**WHAT YOU ARE ASKED TO DO**
Skip the pictures and write out, word for word, the lines below from the one with "At what coordinates should I click to accomplish: Click" through the one with "Click the 75.30% probability label", inclusive.

--------------------------------------------------

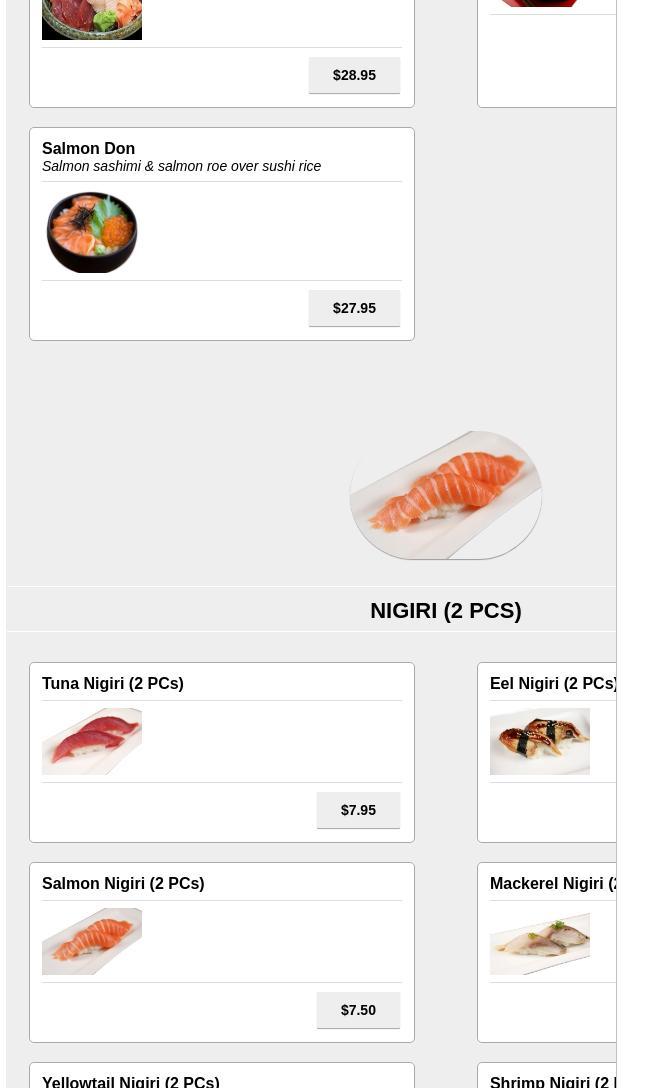Viewport: 650px width, 1088px height.
Task: Open the Salmon Don bowl thumbnail
Action: (92, 232)
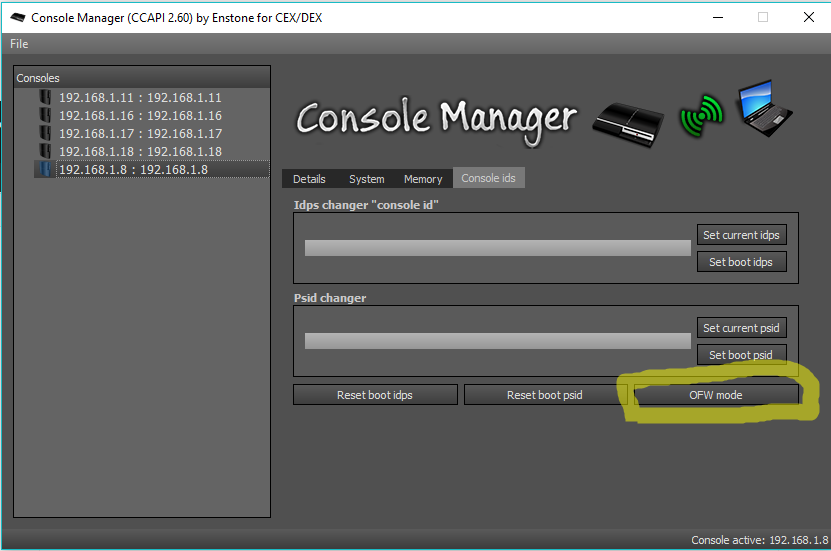Activate the OFW mode button
The height and width of the screenshot is (551, 831).
pyautogui.click(x=715, y=395)
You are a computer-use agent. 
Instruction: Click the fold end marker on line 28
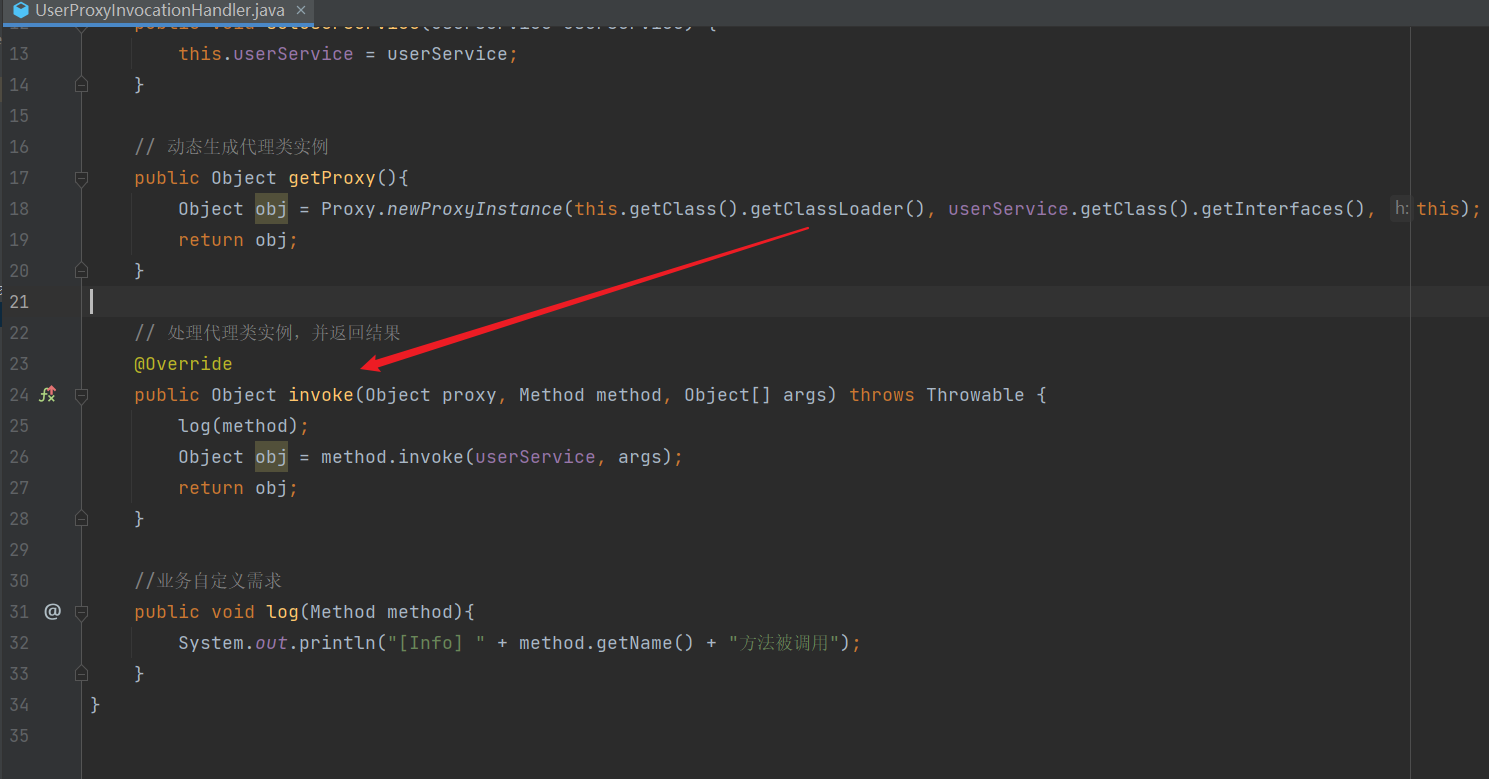pyautogui.click(x=81, y=519)
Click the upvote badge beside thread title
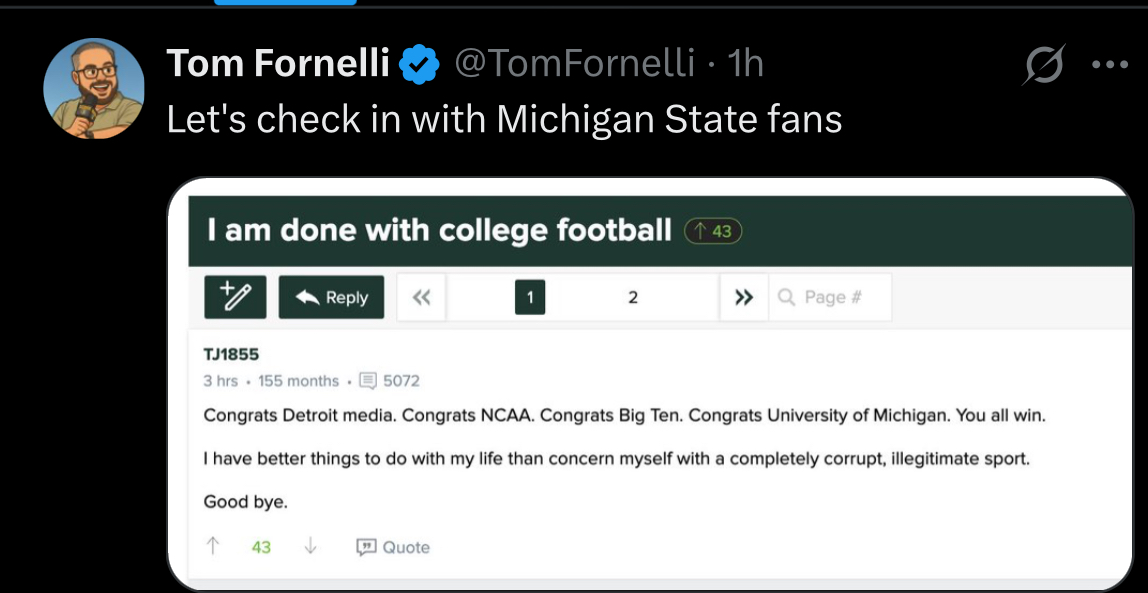Image resolution: width=1148 pixels, height=593 pixels. coord(712,232)
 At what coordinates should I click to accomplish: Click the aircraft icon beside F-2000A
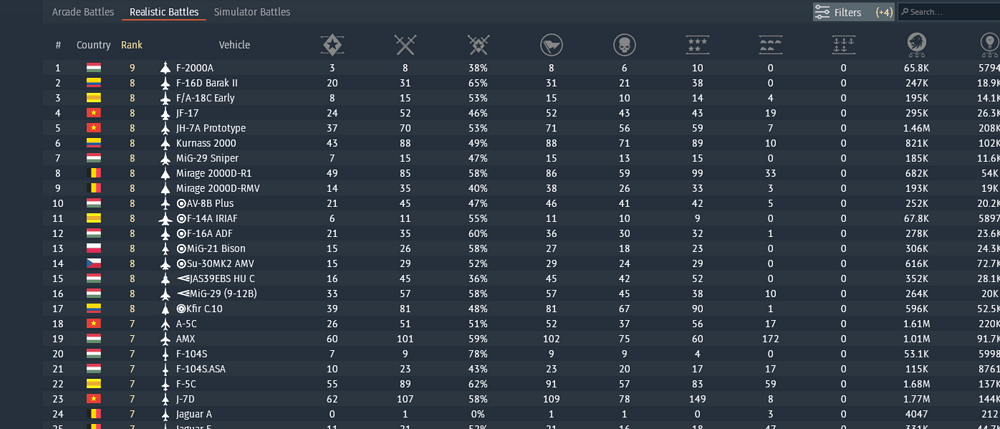pyautogui.click(x=166, y=68)
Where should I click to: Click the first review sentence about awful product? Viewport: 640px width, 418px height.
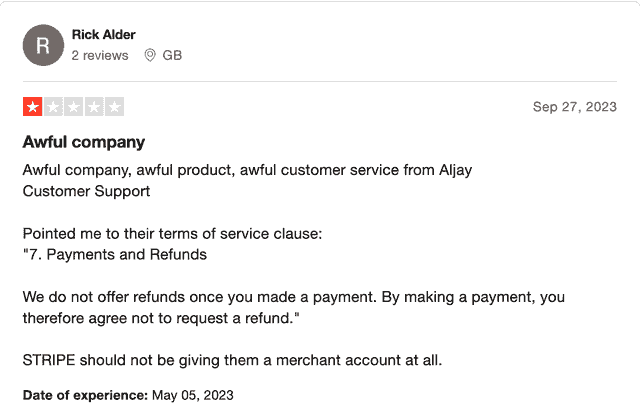247,170
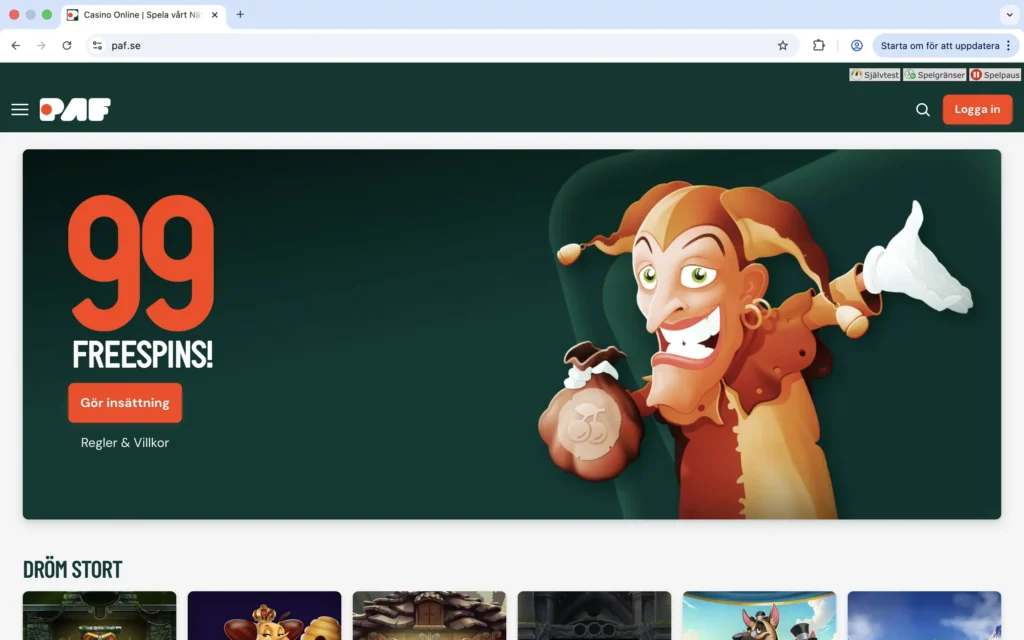Bookmark this page with star icon
Screen dimensions: 1024x640
pos(783,46)
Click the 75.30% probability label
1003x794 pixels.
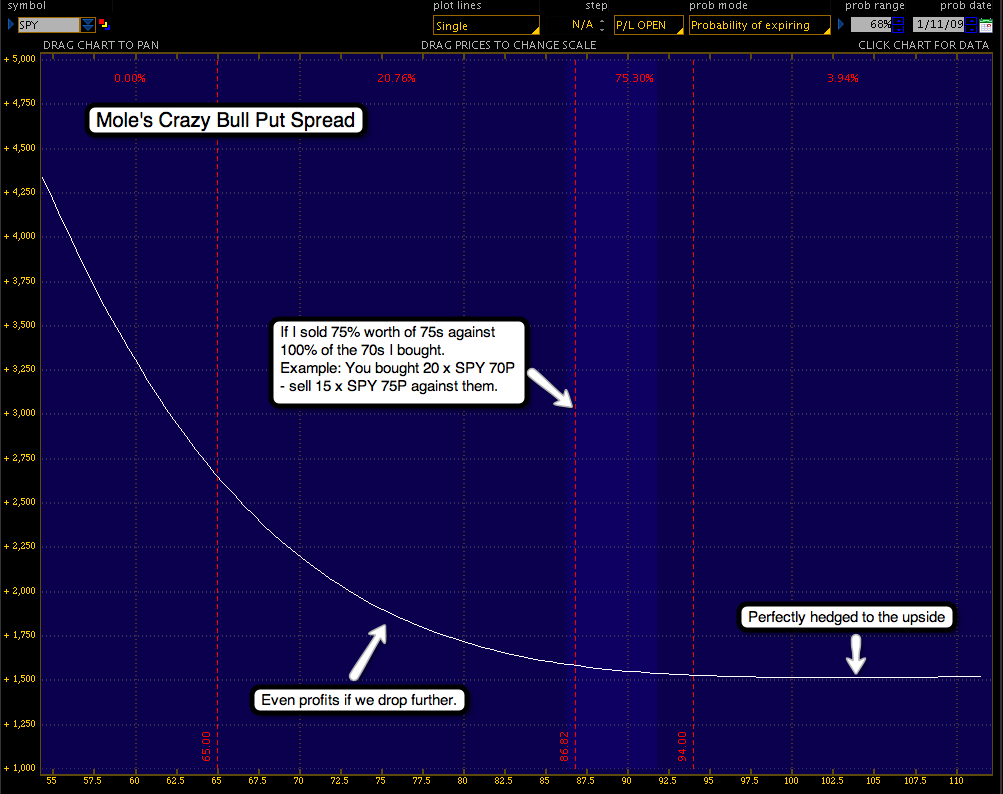(635, 78)
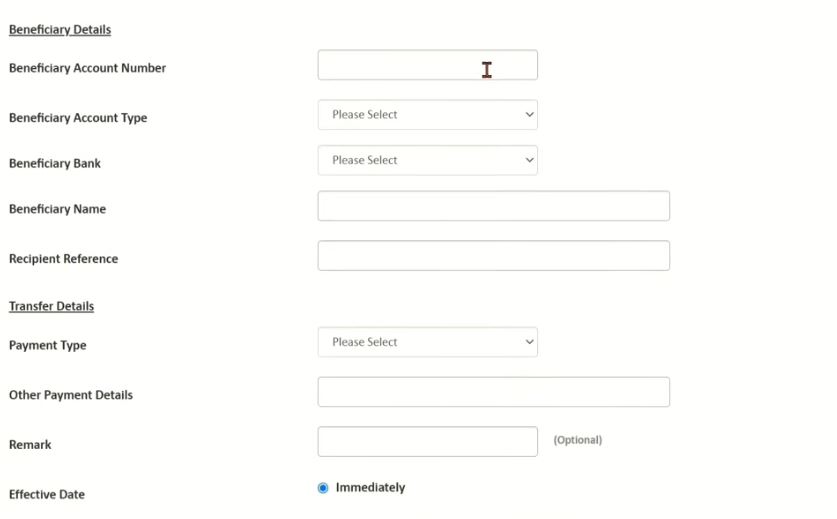Viewport: 837px width, 519px height.
Task: Click the Beneficiary Bank label text
Action: (x=55, y=163)
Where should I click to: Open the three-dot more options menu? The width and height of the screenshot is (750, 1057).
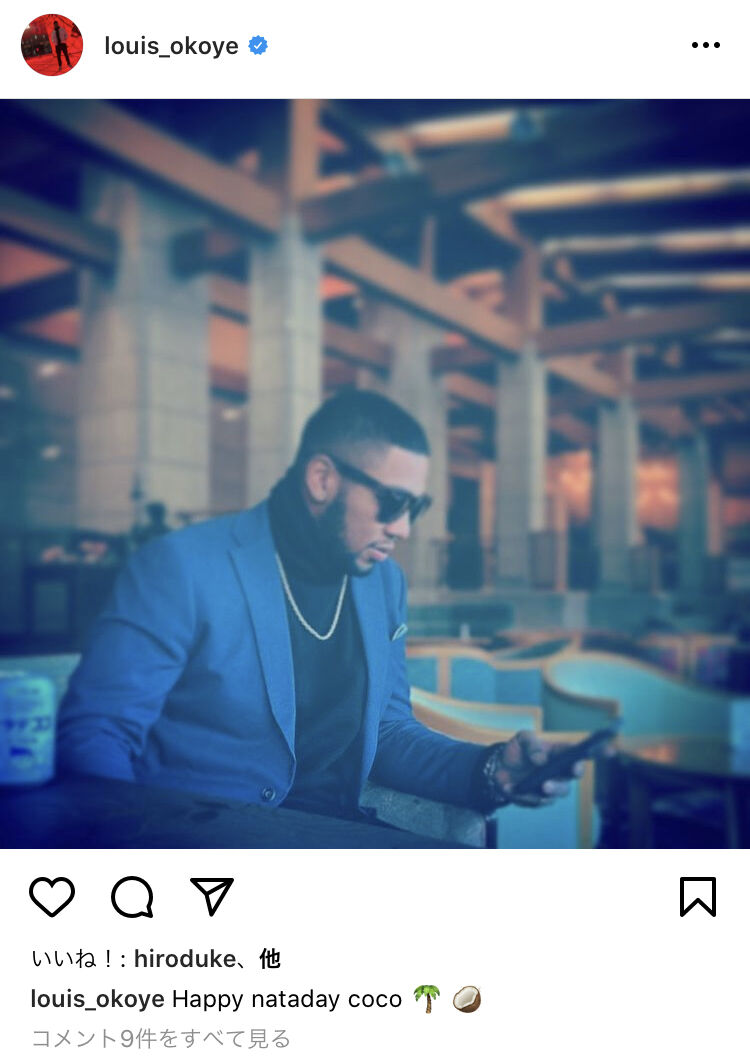click(x=706, y=45)
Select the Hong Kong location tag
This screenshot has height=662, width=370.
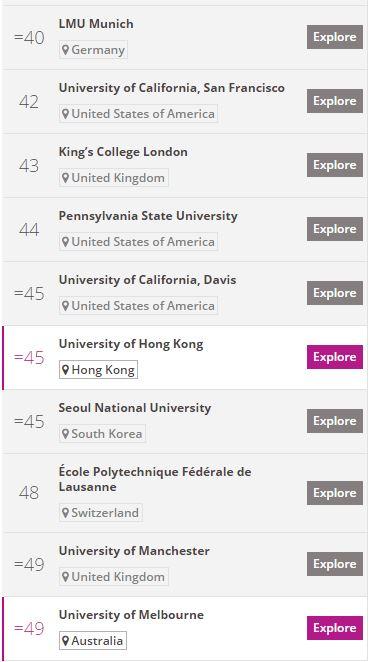coord(98,370)
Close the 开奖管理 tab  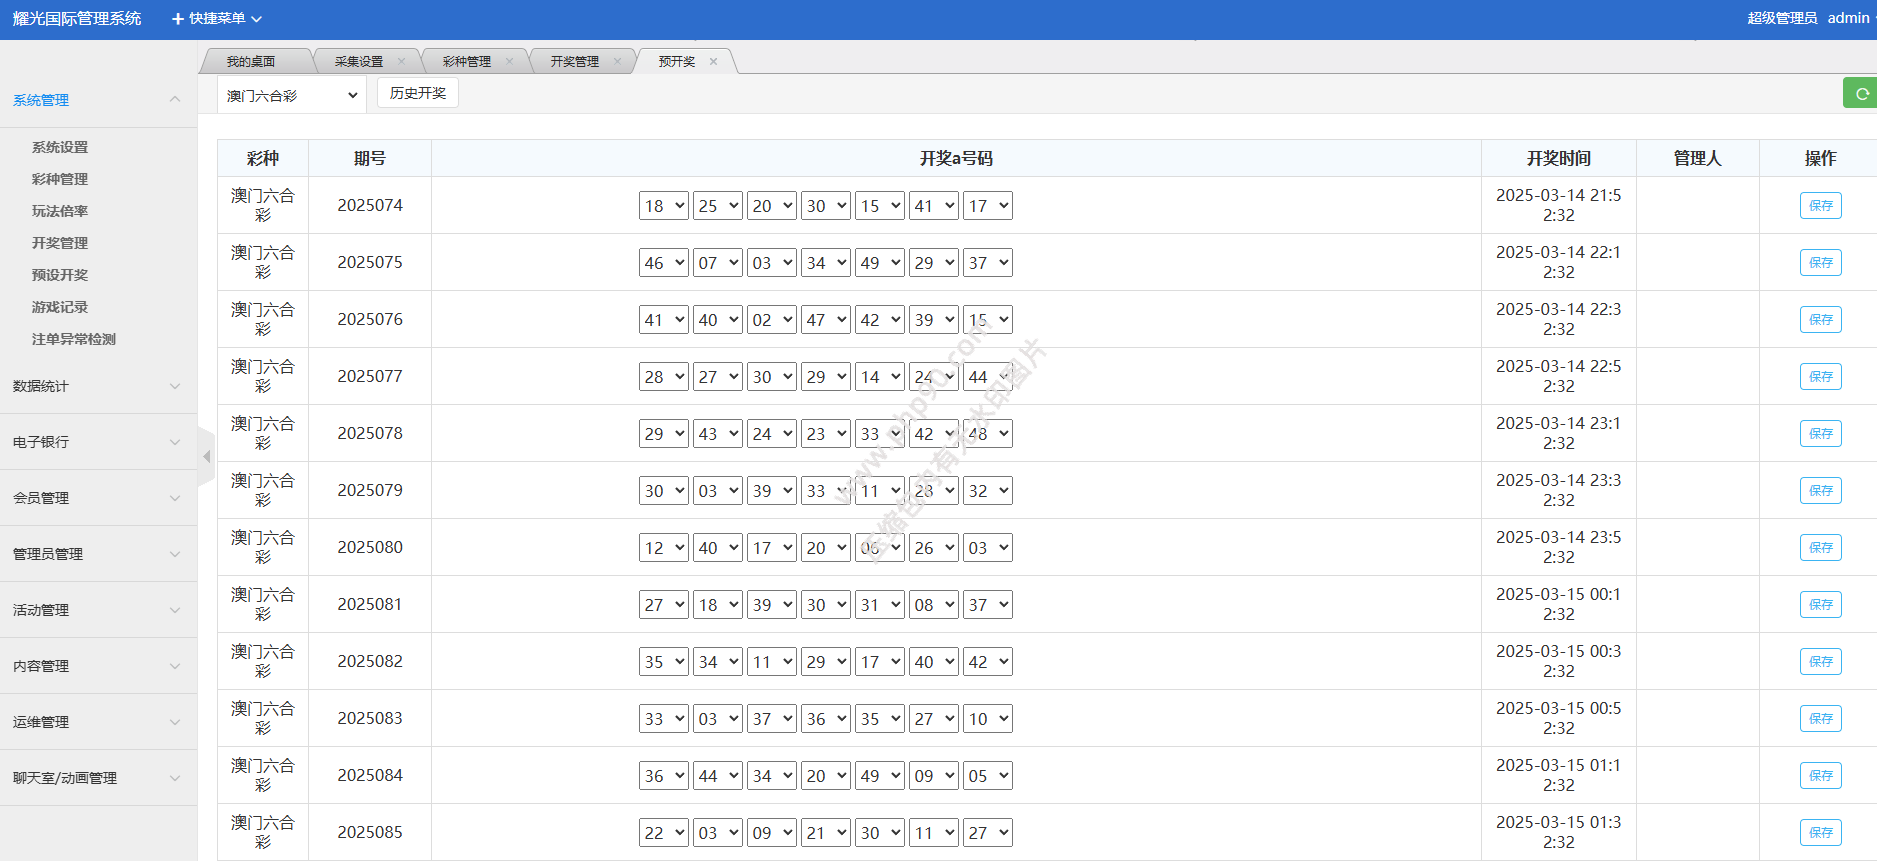click(617, 62)
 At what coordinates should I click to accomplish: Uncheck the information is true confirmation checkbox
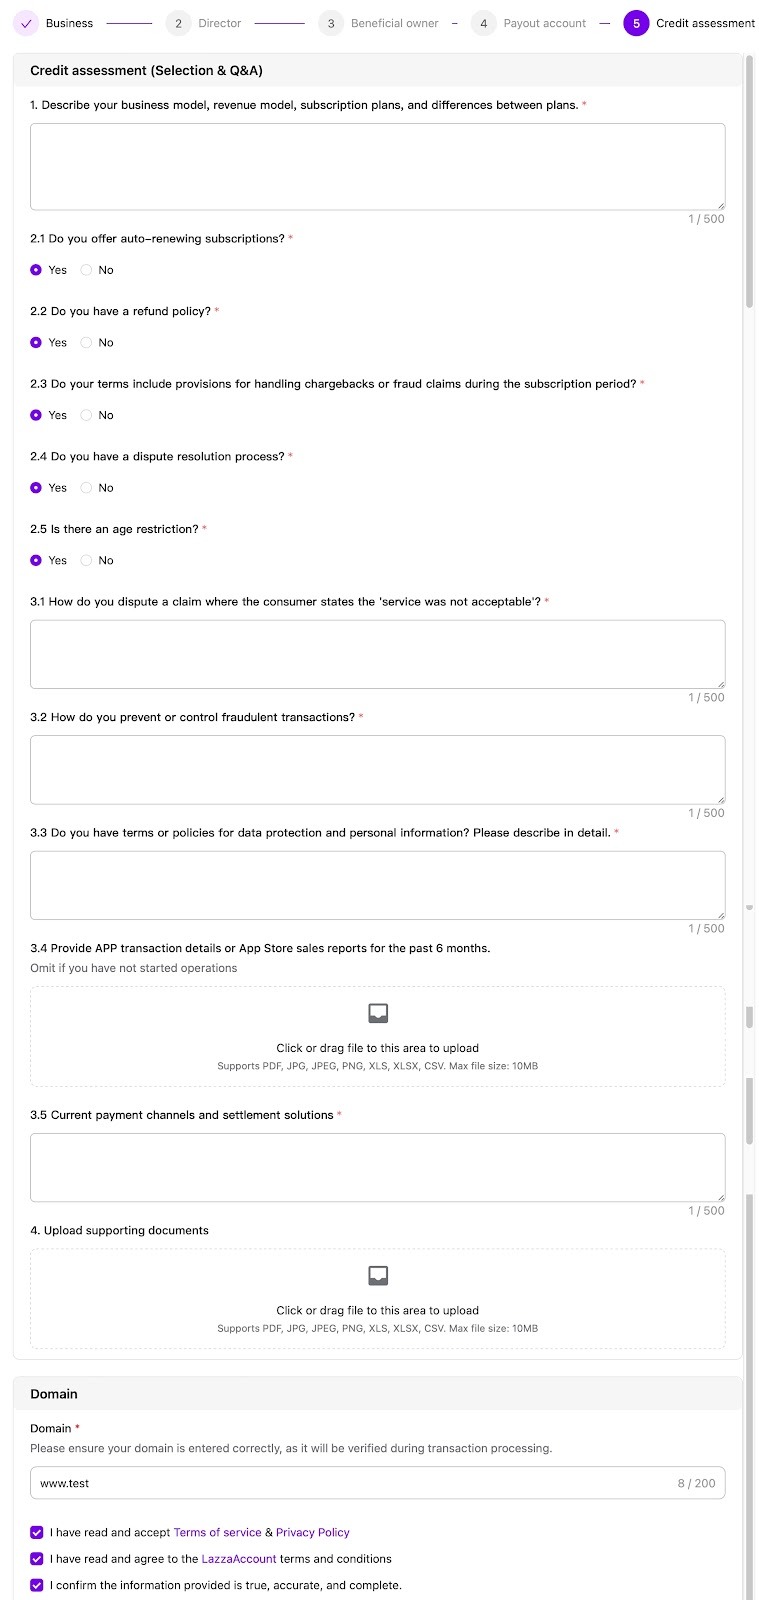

--------------------------------------------------

**SOLUTION TO THE PROBLEM**
 At what coordinates should I click to accomplish: Click the aircraft icon beside F-2000A
pyautogui.click(x=166, y=68)
Where should I click to: Click the first review sentence about awful product? Viewport: 640px width, 418px height.
247,170
Bookmark this page with star icon
Screen dimensions: 1024x640
pos(783,46)
Click the 75.30% probability label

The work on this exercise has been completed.